我很擅长(cuda),并且发现了一些具有挑战性的事情。
(要简化的编辑问题)我有一个输入向量和一张地图:
vector = [8,23,46,500,2,7,91,91]
map = [1, 0, 4, 3,1,0, 5, 3]
我想扩展它并将值增加为:
new_vec = [8,46,47,48,49,500,501,502,2,91,92,93,94,95,91,92,93]
答案 0 :(得分:2)
调整Thrust expand
示例以使用exclusive_scan_by_key
对其子序列中的每个输出元素进行排名,然后按该等级递增:
#include <thrust/device_vector.h>
#include <thrust/reduce.h>
#include <thrust/gather.h>
#include <thrust/scan.h>
#include <thrust/fill.h>
#include <thrust/copy.h>
#include <thrust/iterator/constant_iterator.h>
#include <thrust/functional.h>
#include <iterator>
#include <iostream>
template<typename Vector>
void print(const std::string& s, const Vector& v)
{
typedef typename Vector::value_type T;
std::cout << s;
thrust::copy(v.begin(), v.end(), std::ostream_iterator<T>(std::cout, " "));
std::cout << std::endl;
}
template<typename InputIterator1,
typename InputIterator2,
typename OutputIterator>
void expand_and_increment(InputIterator1 first1,
InputIterator1 last1,
InputIterator2 first2,
OutputIterator output)
{
typedef typename thrust::iterator_difference<InputIterator1>::type difference_type;
difference_type input_size = thrust::distance(first1, last1);
difference_type output_size = thrust::reduce(first1, last1);
// scan the counts to obtain output offsets for each input element
thrust::device_vector<difference_type> output_offsets(input_size);
thrust::exclusive_scan(first1, last1, output_offsets.begin());
print("output_offsets ", output_offsets);
// scatter the nonzero counts into their corresponding output positions
thrust::device_vector<difference_type> output_indices(output_size);
thrust::scatter_if
(thrust::counting_iterator<difference_type>(0),
thrust::counting_iterator<difference_type>(input_size),
output_offsets.begin(),
first1,
output_indices.begin());
// compute max-scan over the output indices, filling in the holes
thrust::inclusive_scan
(output_indices.begin(),
output_indices.end(),
output_indices.begin(),
thrust::maximum<difference_type>());
print("output_indices ", output_indices);
// gather input values according to index array (output = first2[output_indices])

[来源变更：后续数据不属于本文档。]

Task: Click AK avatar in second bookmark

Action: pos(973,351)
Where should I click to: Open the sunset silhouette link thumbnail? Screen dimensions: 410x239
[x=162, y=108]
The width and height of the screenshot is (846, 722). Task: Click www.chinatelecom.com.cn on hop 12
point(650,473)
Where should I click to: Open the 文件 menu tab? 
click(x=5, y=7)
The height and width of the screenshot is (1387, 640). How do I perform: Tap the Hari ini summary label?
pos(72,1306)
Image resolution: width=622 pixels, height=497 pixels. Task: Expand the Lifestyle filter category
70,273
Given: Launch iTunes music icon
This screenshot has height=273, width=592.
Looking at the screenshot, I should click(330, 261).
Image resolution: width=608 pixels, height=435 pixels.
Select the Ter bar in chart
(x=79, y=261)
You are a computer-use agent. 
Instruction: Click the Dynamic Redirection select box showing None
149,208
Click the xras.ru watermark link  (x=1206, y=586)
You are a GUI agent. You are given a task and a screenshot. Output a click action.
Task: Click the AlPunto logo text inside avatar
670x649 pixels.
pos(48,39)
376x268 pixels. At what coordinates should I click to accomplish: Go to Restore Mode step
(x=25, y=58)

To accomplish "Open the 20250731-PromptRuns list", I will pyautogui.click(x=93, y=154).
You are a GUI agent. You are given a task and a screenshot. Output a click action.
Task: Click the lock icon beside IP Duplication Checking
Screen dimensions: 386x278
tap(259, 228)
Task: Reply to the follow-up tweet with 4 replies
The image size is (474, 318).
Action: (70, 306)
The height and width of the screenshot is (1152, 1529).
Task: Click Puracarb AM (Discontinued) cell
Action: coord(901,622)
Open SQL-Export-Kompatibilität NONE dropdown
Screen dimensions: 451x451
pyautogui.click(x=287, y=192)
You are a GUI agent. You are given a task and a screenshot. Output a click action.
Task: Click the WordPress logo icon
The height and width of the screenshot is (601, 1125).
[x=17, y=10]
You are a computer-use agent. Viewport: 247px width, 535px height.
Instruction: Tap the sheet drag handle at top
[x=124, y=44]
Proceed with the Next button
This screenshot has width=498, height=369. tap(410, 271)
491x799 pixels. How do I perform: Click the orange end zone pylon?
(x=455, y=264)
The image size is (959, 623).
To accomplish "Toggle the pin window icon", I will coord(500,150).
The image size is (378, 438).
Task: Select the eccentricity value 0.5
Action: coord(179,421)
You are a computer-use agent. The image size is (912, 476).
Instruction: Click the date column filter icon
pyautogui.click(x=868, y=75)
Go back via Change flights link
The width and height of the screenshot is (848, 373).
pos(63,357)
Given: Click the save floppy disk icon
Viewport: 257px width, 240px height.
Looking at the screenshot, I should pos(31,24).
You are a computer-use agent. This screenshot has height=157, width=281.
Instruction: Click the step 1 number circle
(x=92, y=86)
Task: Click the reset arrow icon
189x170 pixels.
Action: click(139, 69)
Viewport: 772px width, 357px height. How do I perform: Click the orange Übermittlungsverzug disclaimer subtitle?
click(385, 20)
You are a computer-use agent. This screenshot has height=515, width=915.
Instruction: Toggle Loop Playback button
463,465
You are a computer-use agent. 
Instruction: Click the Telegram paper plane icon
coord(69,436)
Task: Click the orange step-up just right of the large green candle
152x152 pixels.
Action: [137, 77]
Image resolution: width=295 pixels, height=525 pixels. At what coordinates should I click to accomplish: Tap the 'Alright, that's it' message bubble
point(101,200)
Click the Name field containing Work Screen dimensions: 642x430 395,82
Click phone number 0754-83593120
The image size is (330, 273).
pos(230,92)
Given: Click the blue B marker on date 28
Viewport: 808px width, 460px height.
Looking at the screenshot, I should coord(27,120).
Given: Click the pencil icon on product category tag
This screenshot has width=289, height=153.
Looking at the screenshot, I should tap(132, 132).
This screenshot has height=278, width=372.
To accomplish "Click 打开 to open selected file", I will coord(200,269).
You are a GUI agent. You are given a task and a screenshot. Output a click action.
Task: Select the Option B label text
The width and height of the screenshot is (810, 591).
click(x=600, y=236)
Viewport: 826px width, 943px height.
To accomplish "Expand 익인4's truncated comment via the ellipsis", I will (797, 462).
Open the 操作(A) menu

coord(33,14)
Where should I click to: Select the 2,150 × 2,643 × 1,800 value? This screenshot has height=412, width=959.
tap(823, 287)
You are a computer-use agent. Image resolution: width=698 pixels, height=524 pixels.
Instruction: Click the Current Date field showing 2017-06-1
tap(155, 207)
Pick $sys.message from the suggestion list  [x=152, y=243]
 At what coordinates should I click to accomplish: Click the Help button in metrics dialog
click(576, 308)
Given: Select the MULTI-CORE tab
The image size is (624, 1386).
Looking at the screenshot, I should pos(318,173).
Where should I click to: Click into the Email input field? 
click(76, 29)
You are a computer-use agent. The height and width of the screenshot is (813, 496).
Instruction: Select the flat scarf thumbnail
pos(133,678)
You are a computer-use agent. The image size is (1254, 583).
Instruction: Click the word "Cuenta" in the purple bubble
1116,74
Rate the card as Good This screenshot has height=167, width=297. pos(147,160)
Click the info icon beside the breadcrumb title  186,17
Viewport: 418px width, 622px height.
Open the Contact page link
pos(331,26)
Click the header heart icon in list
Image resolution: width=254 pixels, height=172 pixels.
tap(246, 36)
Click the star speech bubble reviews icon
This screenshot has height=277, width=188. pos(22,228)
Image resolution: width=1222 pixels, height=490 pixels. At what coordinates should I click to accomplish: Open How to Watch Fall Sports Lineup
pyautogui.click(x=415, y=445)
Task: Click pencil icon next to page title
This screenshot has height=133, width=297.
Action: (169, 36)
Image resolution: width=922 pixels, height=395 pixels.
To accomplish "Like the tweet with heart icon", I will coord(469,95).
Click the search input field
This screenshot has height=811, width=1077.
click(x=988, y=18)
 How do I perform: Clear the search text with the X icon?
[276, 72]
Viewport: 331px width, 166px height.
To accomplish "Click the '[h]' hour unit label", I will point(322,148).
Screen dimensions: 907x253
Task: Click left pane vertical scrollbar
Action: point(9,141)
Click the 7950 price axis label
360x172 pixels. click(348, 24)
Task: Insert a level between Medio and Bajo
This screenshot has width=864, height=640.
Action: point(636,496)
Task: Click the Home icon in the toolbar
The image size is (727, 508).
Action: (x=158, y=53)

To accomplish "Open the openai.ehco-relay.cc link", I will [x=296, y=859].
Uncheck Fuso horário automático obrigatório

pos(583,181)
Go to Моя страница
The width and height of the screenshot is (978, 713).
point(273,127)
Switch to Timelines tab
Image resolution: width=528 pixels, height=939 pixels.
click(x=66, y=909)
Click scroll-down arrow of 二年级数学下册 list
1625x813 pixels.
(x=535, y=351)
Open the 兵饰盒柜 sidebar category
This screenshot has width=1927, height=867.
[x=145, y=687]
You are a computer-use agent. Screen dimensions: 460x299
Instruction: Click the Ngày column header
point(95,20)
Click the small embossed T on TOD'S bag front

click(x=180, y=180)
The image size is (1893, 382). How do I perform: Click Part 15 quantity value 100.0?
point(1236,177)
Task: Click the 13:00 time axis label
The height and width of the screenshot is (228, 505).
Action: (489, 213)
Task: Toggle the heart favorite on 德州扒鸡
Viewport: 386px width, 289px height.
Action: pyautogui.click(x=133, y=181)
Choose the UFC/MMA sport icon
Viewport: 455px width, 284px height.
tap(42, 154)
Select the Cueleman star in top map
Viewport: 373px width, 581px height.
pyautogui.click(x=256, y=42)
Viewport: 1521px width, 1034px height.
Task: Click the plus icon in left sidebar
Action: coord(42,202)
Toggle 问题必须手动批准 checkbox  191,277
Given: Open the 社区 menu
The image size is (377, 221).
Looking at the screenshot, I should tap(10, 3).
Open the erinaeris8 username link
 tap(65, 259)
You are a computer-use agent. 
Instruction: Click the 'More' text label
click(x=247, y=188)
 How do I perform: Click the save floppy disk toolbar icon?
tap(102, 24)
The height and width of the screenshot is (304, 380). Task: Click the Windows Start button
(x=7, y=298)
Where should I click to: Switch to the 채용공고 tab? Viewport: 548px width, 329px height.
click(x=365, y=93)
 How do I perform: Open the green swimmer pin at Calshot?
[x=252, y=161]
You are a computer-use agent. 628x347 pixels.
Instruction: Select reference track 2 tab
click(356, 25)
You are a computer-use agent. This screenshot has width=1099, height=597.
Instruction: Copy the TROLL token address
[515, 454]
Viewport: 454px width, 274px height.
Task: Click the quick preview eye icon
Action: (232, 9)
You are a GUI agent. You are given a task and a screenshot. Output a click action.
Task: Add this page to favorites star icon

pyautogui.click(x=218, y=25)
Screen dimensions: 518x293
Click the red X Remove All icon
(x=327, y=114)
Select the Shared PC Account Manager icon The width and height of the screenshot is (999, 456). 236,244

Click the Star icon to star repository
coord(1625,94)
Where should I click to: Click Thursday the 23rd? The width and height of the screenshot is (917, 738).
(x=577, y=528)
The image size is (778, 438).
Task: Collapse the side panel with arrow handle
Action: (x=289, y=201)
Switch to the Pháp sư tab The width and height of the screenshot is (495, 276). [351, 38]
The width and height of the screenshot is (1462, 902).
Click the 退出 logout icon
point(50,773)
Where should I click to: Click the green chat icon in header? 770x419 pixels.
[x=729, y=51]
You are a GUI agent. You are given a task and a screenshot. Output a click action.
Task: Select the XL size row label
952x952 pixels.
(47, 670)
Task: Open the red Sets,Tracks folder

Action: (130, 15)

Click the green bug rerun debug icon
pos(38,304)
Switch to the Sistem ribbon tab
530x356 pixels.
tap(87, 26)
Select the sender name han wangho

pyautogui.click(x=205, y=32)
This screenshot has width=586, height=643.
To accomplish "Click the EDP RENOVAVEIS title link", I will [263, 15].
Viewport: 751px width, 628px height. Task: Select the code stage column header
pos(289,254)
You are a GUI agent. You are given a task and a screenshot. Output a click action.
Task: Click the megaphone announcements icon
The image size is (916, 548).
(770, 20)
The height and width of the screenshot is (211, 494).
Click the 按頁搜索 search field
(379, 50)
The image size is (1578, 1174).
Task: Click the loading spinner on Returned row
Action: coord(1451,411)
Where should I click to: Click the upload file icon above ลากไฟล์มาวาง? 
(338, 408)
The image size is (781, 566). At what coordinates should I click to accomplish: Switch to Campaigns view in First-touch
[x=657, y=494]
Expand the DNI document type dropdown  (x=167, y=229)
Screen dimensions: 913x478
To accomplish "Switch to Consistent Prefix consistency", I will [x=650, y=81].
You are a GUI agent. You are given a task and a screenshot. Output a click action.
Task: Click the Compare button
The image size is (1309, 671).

OutputIterator output_end = output; thrust::advance(output_end, output_size);
thrust::gather(output_indices.begin(),
output_indices.end(),
first2,
output);
// rank output_indices
thrust::device_vector<difference_type> ranks(output_size);
thrust::exclusive_scan_by_key(output_indices.begin(), output_indices.end(),
thrust::make_constant_iterator<difference_type>(1),
ranks.begin());
print("ranks ", ranks);
// increment output by ranks
thrust::transform(output, output + output_size, ranks.begin(), output, thrust::placeholders::_1 + thrust::placeholders::_2);
}
int main(void)
{
int values[] = {8,23,46,500,2,7,91,91};
int counts[] = {1, 0, 4, 3,1,0, 5, 3};
size_t input_size = sizeof(counts) / sizeof(int);
size_t output_size = thrust::reduce(counts, counts + input_size);
// copy inputs to device
thrust::device_vector<int> d_counts(counts, counts + input_size);
thrust::device_vector<int> d_values(values, values + input_size);
thrust::device_vector<int> d_output(output_size);
// expand values according to counts
expand_and_increment(d_counts.begin(), d_counts.end(),
d_values.begin(),
d_output.begin());
std::cout << "Expanding and incrementing values according to counts" << std::endl;
print(" counts ", d_counts);
print(" values ", d_values);
print(" output ", d_output);
return 0;
}
输出:
$ nvcc expand_and_increment.cu -run
output_offsets 0 1 1 5 8 9 9 14
output_indices 0 2 2 2 2 3 3 3 4 6 6 6 6 6 7 7 7
ranks 0 0 1 2 3 0 1 2 0 0 1 2 3 4 0 1 2
Expanding and incrementing values according to counts
counts 1 0 4 3 1 0 5 3
values 8 23 46 500 2 7 91 91
output 8 46 47 48 49 500 501 502 2 91 92 93 94 95 91 92 93